El parque inmobiliario de Samper de Calanda, compuesto por 752 unidades catastrales, presenta una tipología mixta muy característica. Por un lado, encontramos viviendas unifamiliares en el casco histórico, muchas de ellas construidas antes de 1980, donde la calificación energética predominante suele situarse entre las letras E y G. Esto se debe a la ausencia de aislamiento térmico en cámaras de aire y al uso de carpinterías metálicas sencillas. Por otro lado, las construcciones más recientes o rehabilitaciones integrales post-2007 suelen alcanzar letras D o C gracias a la aplicación del Código Técnico de la Edificación. En esta zona de Teruel, las mejoras que más impacto tienen para subir de letra incluyen el aislamiento de cubiertas, el cambio a ventanas con rotura de puente térmico y la sustitución de antiguas calderas de gasoil por sistemas de biomasa o aerotermia, soluciones muy eficientes para la zona climática B3-C2. Un certificado bien ejecutado no solo es un trámite, sino una hoja de ruta para revalorizar tu propiedad.

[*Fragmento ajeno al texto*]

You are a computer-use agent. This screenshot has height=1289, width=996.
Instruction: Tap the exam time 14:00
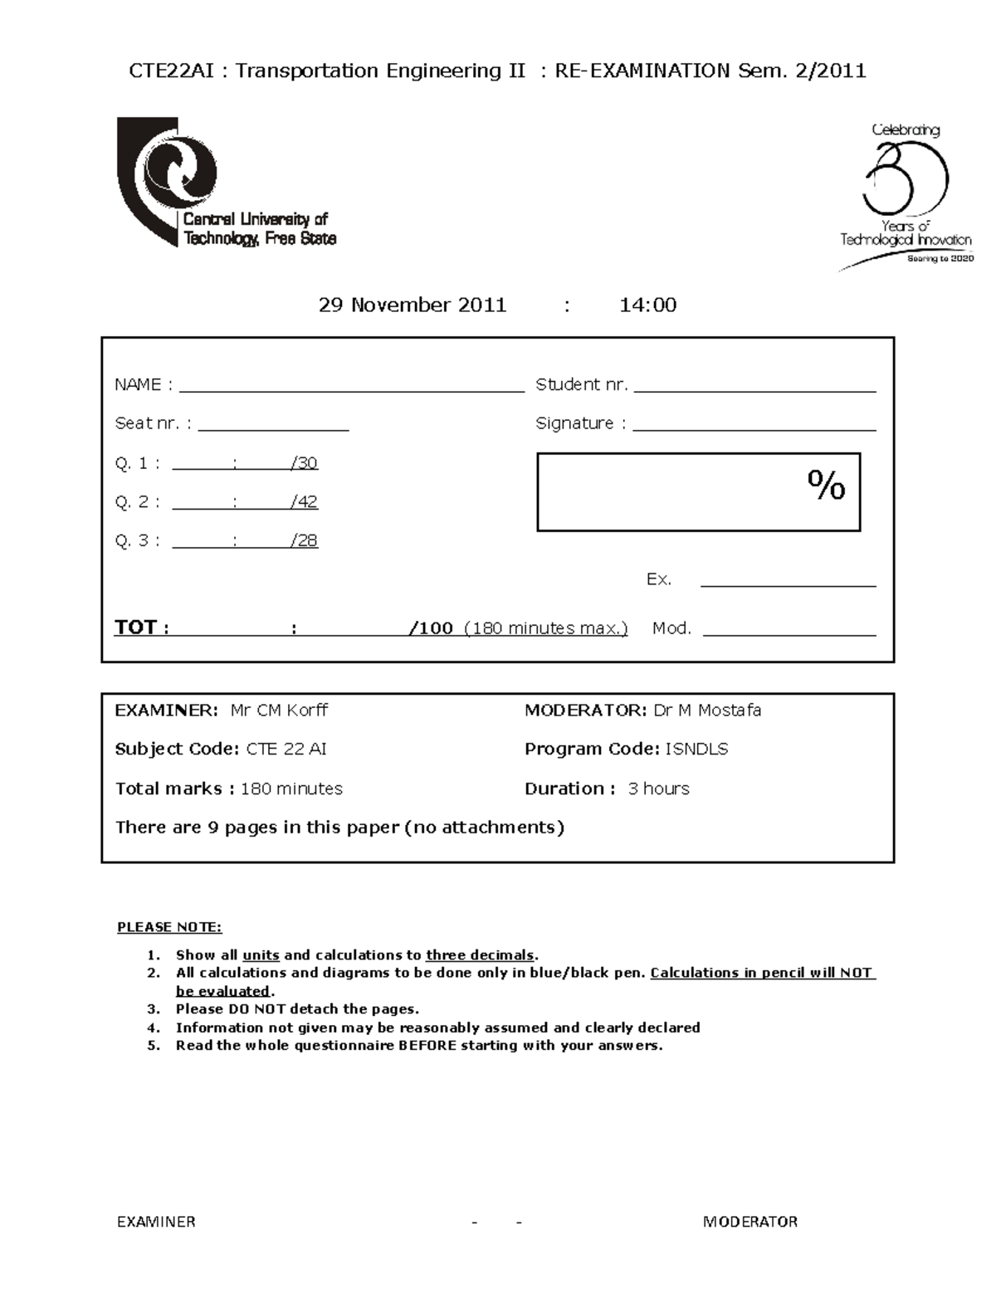647,305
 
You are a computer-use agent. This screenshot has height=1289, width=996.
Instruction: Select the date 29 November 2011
413,305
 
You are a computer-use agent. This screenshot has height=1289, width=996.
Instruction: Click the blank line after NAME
351,386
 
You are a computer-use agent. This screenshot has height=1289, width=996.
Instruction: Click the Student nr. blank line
754,386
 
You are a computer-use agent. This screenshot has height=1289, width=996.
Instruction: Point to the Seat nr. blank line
273,426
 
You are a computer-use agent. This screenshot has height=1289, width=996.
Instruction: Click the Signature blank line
754,426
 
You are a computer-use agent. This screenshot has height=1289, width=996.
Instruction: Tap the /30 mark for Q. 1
305,463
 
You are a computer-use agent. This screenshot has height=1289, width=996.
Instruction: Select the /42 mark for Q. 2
305,502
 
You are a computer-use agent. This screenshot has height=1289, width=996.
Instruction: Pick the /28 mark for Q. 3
305,541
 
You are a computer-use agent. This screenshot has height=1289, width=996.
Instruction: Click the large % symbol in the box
826,485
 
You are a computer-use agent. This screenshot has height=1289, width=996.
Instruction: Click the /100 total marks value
432,628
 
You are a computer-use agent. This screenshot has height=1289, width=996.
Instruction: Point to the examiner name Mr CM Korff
279,710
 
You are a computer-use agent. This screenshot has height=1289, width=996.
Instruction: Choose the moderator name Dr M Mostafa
707,710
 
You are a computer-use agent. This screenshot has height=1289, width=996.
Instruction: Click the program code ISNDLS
696,749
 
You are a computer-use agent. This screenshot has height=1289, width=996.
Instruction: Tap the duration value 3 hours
658,789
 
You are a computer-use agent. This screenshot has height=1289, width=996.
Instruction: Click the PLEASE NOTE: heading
169,927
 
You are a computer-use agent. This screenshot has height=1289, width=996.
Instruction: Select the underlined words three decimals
480,955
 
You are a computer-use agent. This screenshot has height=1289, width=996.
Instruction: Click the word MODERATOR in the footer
749,1222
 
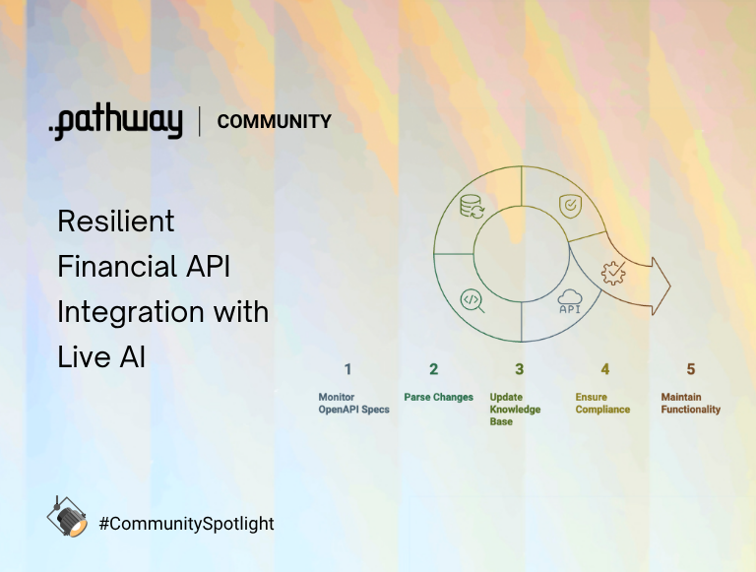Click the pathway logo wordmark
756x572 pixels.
[x=116, y=122]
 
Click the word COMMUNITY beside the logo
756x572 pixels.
[x=274, y=122]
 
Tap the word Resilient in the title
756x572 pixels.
[x=115, y=221]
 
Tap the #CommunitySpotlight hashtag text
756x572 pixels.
[x=186, y=524]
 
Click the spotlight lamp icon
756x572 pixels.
[x=67, y=517]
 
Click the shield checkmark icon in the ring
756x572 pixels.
[x=570, y=205]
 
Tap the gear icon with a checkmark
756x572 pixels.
[x=613, y=273]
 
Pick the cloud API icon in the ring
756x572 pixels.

La normativa que regula el CEE en Samper de Calanda emana del marco estatal (RD 390/2021) y se complementa con la gestión autonómica del Gobierno de Aragón. El órgano encargado de la supervisión y control es la Dirección General de Energía y Minas, dependiente del Departamento de Economía, Empleo e Industria. Es obligatorio que todo certificado sea inscrito en el Registro de Certificación de Eficiencia Energética de Edificios de Aragón para que tenga validez legal ante terceros. Una particularidad beneficiosa para los propietarios de Samper de Calanda es que el registro de viviendas está exento de tasas administrativas en la actualidad, a diferencia de otras comunidades autónomas donde el coste puede superar los 20€. Una vez registrado, se obtiene la etiqueta energética oficial, que tiene una validez de 10 años, salvo que la calificación sea G, en cuyo caso la validez se reduce a 5 años según la normativa más reciente del Ministerio para la Transición Ecológica.

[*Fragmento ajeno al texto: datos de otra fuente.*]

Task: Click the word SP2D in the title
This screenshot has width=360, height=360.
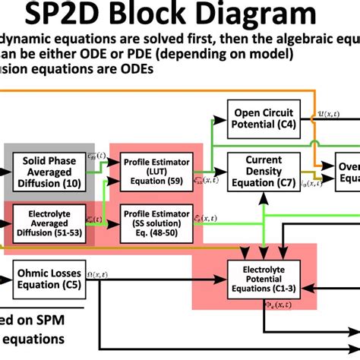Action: point(86,15)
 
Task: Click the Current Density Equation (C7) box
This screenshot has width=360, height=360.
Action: point(263,172)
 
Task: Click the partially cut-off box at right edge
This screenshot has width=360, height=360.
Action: point(349,172)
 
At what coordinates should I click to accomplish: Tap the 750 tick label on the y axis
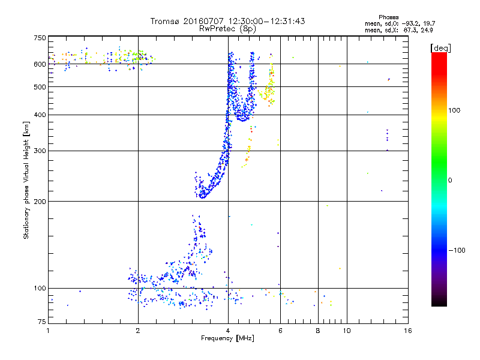tap(40, 38)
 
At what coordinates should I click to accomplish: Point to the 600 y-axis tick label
tap(40, 64)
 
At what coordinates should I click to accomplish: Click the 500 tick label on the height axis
tap(40, 87)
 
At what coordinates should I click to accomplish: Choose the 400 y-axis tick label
tap(40, 115)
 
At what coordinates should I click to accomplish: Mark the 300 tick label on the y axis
tap(40, 151)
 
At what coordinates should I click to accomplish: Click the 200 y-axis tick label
tap(40, 202)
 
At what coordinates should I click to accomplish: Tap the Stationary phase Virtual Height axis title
tap(26, 181)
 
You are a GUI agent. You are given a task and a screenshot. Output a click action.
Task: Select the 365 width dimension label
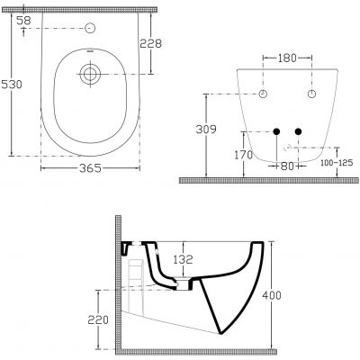pyautogui.click(x=87, y=168)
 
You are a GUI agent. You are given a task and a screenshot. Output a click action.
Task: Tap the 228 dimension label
pyautogui.click(x=152, y=43)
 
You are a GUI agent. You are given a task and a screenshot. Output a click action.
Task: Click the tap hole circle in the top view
pyautogui.click(x=89, y=29)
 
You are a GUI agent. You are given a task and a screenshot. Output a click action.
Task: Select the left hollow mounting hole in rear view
pyautogui.click(x=264, y=94)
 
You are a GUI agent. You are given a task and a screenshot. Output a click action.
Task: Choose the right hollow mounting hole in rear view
pyautogui.click(x=311, y=94)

No disponer del certificado energético Samper de Calanda al anunciar una vivienda puede acarrear graves consecuencias económicas y legales. La Ley 8/2013 de rehabilitación, regeneración y renovación urbanas establece un régimen sancionador con multas que oscilan entre los 300€ y los 6.000€. Las infracciones leves, como publicitar la venta de un piso sin mencionar la calificación energética, suelen sancionarse con hasta 600€. Las infracciones graves, como vender o alquilar sin entregar el certificado original al nuevo propietario, pueden llegar a los 1.000€. En un mercado inmobiliario como el de Teruel, donde el control administrativo sobre los portales inmobiliarios ha aumentado, es fundamental contar con el documento en vigor desde el primer día de comercialización. Además, la ausencia del CEE es causa de rescisión del contrato de alquiler y puede paralizar una firma ante notario, provocando retrasos costosos en las transacciones.